Former Japan fly-half Kosei Ono, who played from South Africa Matsushima from the 2015 win, thinks this booked nature may actually be among those keys to the achievement of the wing.
The pair play at Top League aspect Suntory Sungoliath, in which the performances of Matsushima made him the Most Valuable Player award of the league in 2018.
Ono states Matsushima’s reluctance to steal the limelight represents a feature of the Japan group which was fundamental in their own four pool-stage wins.

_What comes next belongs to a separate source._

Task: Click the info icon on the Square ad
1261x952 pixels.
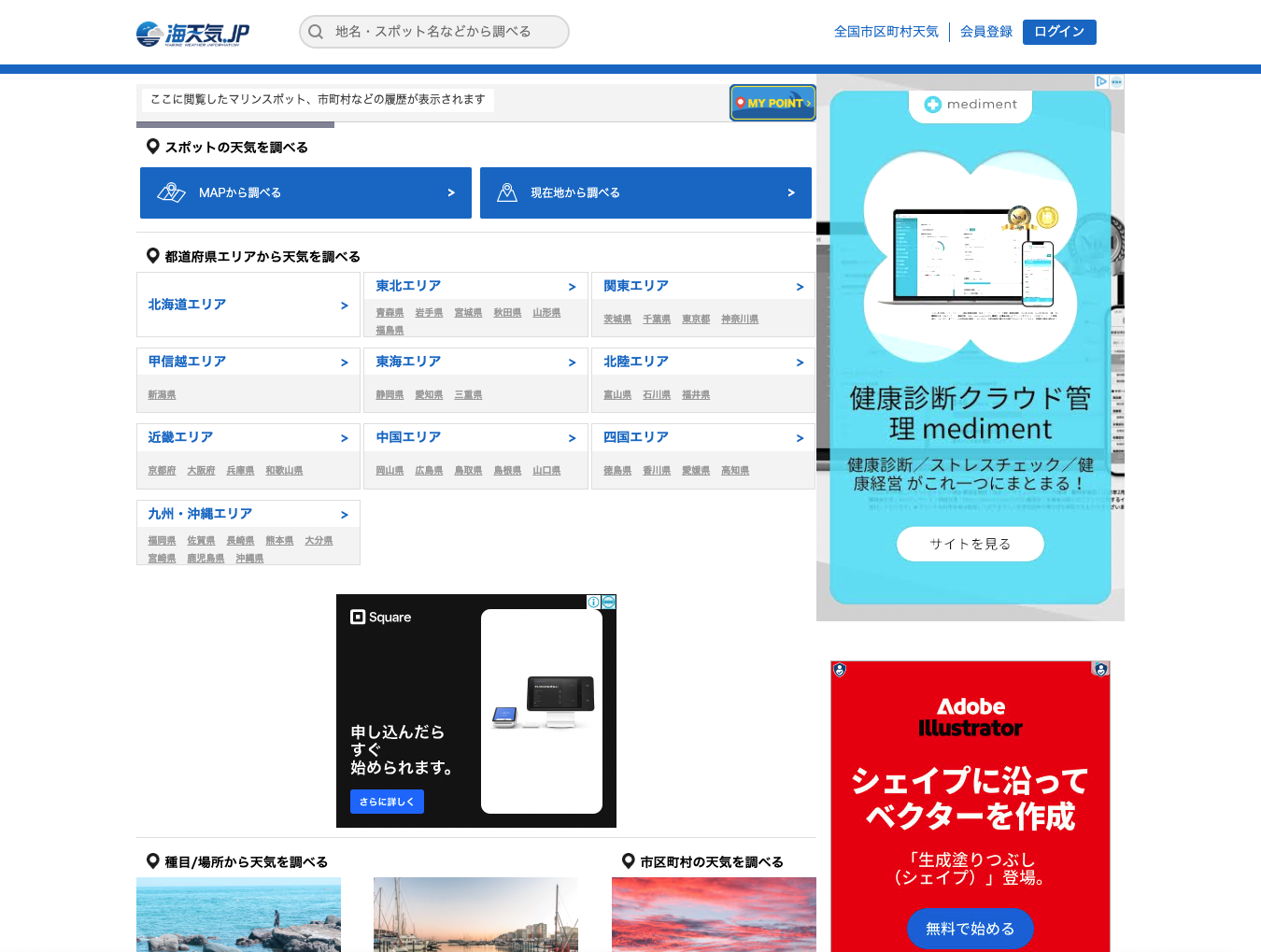Action: pos(595,603)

“He’s among the several players who are playing for the group and appearing in the perfect places at the perfect time to finish off the group operation,” Ono said.
“Japan are playing for each other instead of against each other and no one is attempting to outshine anyone. That is just Japanese culture, I guess; everyone is doing what’s ideal for the group.”
Since the World Cup came, rugby has experienced unprecedented attention and fans have created an incredible atmosphere at the hosts’ games.
Sunday’s quarter-final against South Africa will undoubtedly soon be no different by helping his side into another angry against the Springboks and Matsushima could fortify his standing.
He might not enjoy but Ono considers that it is well worth the effect he would have on the next generation of Japanese players.
“In 2015, there weren’t too many Japanese superstars that we looked up to,” he said.
“If he finishes one day and sees another generation of gamers that want to become Kotaro Matsushima, how cool would that be?
“That’s what are his inspirational factor. He would not enjoy it as such, but it’s pretty cool he can inspire small children and the entire nation doing what he enjoys.”
Kotaro Matsushima has lit up the World Cup along with his wing drama – can Japan be led by him ?
The group make toys 6-8 year olds
Trash talk, haka struggles, new stars burning bright and nation-uniting triumphs – how much do you recall of those Rugby World Cup minutes?
Get latest scores and headlines delivered to your phoneto our newsletter and also learn where to find us on internet.
The way to get into rugby union – throughout the age groups around the 15-player match or try rugby sevensthat made its Olympic debut in 2016.
Enjoy the discussion, analysis and interviews with all BBC 5 live and World Service plus our union comment Posts.